Les deux précédents albums originaux de Dogbowl, Songs for Narcisse (2005) et Fantastic carburetor man (2001) sont très bien, mais ils avaient été enregistrés quasi-intégralement en solo. Or, que ce soit sur disque ou sur scène, jouer en groupe apporte de la vie et de la pêche aux chansons de Dogbowl et justement, pour ce nouvel album, Dogbowl retrouve ses amis belges du groupe Poney, qui ont tourné avec lui au début du siècle et qui l'accompagnaient déjà sur deux titres du Best of Dogbowl volume II.
Pour ma part, je trouve que Dogbowl compose d'excellentes chansons et qu'il chante très bien. La preuve en est donnée une fois de plus ici avec dix nouvelles chansons toutes très solides. Ca donne un album uniformément d'une grande qualité.

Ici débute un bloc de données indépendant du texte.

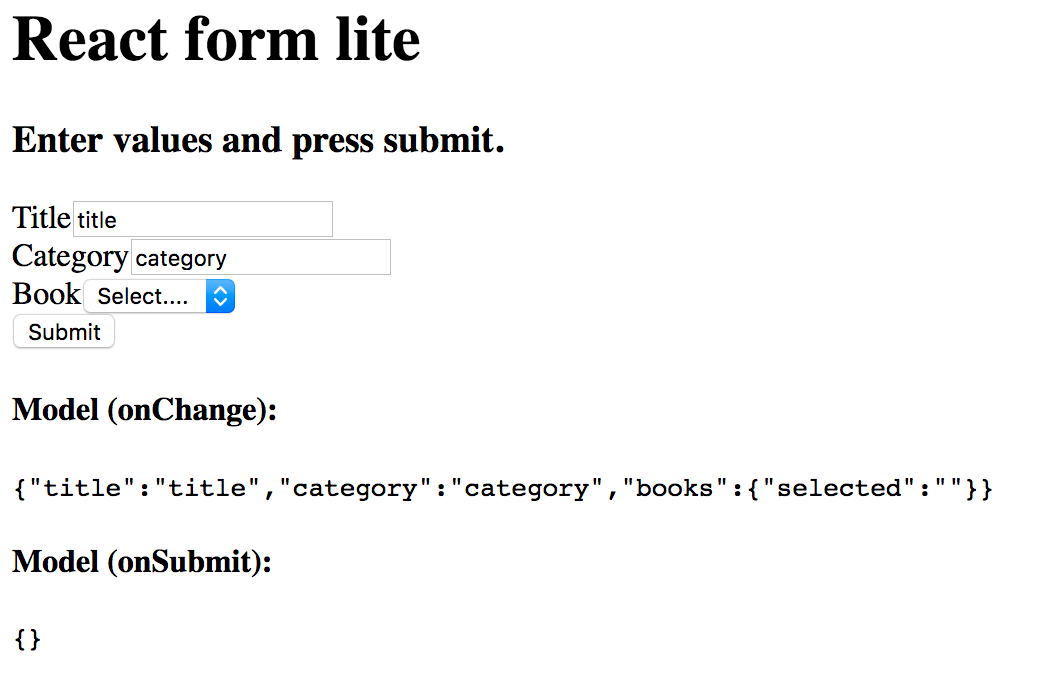Click the 'React form lite' page heading
Image resolution: width=1044 pixels, height=690 pixels.
coord(215,40)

Le ton est donné d'entrée avec Long island railroad, avec un son électrique, plus le saxophone de Marleen Cappellemans (également aux choeurs), qui rappelle les premiers albums en groupe de Dogbowl, avec Race Age, Lee Ming Tah et son frère Christopher Tunney à la clarinette. J'ai d'abord accroché aux premières écoutes à Transister sister et I love you I love you, mais petit à petit, je me suis mis à vraiment apprécier l'ensemble, à commencer par Long white line, Saturnian soap opera, Blue ambulance et Zone of blue.
Le onzième titre est une reprise, Love in vain de Robert Johnson. Je connais la version de son créateur et j'ai déjà dû écouter la version des Stones, sans particulièrement l'apprécier. Là, j'ai vraiment redécouvert la chanson, et elle s'intègre tellement bien au reste du disque qu'en entendant "When the train left the station, it had two lights on behind. The blue light was my baby and the red light was my mind" je suis allé vérifier si Dogbowl n'avait pas modifié les paroles. Pour l'occasion, j'ai l'impression qu'il est seul, avec une rythmique qui me rappelle immanquablement Young Marble Giants.
Pour marquer la sortie de l'album, Dogbowl est venu en Europe en avril, donner quatre concerts en Belgique et en France. Je me suis rendu à celui de Gand, dans le très beau Vooruit Café. L'occasion pour Dogbowl de jouer ses nouvelles chansons pour la première fois sur scène et de montrer qu'elles passent bien la rampe, avec seulement deux anciennes chansons (Hello Helen et Hot day in Waco) sur un peu plus d'une heure de concert.

Zone of blue est en vente chez 62TV.





Dogbowl au Vooruit Café à Gand, le 9 avril 2015. Photo : Pol Dodu.